··· EXTRACTED DATA ···
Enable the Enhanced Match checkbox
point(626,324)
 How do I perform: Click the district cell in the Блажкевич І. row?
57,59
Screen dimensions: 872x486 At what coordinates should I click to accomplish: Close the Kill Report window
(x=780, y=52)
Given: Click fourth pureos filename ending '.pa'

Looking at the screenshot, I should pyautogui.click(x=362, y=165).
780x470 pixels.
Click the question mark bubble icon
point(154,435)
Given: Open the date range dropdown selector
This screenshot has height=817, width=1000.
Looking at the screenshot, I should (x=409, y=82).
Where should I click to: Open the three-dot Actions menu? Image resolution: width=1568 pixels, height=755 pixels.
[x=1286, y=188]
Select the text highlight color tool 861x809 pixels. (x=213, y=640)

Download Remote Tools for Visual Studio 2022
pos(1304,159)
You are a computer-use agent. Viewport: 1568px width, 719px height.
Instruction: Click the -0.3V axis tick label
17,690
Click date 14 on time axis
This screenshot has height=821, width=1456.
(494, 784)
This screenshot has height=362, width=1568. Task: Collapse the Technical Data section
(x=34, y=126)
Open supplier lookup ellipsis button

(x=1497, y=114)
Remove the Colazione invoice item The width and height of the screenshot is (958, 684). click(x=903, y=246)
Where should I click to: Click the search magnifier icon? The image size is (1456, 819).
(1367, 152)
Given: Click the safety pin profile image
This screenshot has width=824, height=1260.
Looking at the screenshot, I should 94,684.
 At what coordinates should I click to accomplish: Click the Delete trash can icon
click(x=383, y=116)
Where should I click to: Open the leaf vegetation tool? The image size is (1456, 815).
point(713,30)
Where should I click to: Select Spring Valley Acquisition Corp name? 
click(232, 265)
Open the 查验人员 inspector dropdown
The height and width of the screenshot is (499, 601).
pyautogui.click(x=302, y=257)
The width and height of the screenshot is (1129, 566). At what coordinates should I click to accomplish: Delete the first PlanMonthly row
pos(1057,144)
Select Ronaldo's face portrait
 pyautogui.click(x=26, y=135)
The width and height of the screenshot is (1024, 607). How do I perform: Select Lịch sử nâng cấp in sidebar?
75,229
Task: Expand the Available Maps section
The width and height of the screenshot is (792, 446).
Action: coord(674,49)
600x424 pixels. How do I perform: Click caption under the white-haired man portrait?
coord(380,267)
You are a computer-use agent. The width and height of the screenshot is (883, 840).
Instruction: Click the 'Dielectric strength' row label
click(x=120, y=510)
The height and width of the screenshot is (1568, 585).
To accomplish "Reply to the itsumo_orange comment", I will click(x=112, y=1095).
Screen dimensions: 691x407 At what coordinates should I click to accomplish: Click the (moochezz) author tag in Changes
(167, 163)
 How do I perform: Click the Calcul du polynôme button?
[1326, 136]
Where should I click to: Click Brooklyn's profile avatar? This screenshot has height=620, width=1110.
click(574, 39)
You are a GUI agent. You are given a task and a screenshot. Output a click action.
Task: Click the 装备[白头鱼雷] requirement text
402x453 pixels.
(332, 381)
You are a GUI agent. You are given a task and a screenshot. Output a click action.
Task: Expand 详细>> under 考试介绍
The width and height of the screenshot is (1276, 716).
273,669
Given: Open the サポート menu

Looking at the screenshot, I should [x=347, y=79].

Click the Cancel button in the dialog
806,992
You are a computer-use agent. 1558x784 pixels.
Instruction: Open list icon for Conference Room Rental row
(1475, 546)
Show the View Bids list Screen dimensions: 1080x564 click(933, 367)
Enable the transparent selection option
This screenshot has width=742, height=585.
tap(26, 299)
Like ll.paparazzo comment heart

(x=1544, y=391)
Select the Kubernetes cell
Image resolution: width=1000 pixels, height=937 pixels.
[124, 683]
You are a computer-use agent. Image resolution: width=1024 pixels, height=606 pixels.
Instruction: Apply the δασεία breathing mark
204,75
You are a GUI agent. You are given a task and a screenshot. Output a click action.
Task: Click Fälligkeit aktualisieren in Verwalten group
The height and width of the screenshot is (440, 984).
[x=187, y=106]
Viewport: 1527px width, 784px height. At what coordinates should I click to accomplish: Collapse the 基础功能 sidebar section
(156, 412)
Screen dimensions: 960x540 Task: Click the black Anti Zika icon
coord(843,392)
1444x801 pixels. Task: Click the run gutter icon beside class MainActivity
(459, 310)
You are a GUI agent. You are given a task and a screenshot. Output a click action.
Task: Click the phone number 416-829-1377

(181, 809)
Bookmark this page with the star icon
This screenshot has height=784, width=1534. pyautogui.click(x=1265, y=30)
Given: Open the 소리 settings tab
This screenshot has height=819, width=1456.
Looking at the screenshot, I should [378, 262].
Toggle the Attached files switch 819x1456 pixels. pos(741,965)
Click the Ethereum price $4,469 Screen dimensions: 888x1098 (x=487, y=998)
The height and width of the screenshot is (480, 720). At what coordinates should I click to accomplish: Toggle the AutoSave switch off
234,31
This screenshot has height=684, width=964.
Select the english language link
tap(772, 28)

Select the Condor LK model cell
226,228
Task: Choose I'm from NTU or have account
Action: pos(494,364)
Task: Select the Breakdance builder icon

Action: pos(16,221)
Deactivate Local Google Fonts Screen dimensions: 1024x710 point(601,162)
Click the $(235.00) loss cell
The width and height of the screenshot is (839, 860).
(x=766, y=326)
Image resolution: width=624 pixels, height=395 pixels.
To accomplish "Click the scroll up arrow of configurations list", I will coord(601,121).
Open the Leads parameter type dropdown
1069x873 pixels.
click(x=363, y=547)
···
**PROBLEM STATEMENT**
Which lines of the records above contain the word "Expand"? Report each one in full.

**WORKED SOLUTION**
Task: Expand the Available Maps section
Task: Expand 详细>> under 考试介绍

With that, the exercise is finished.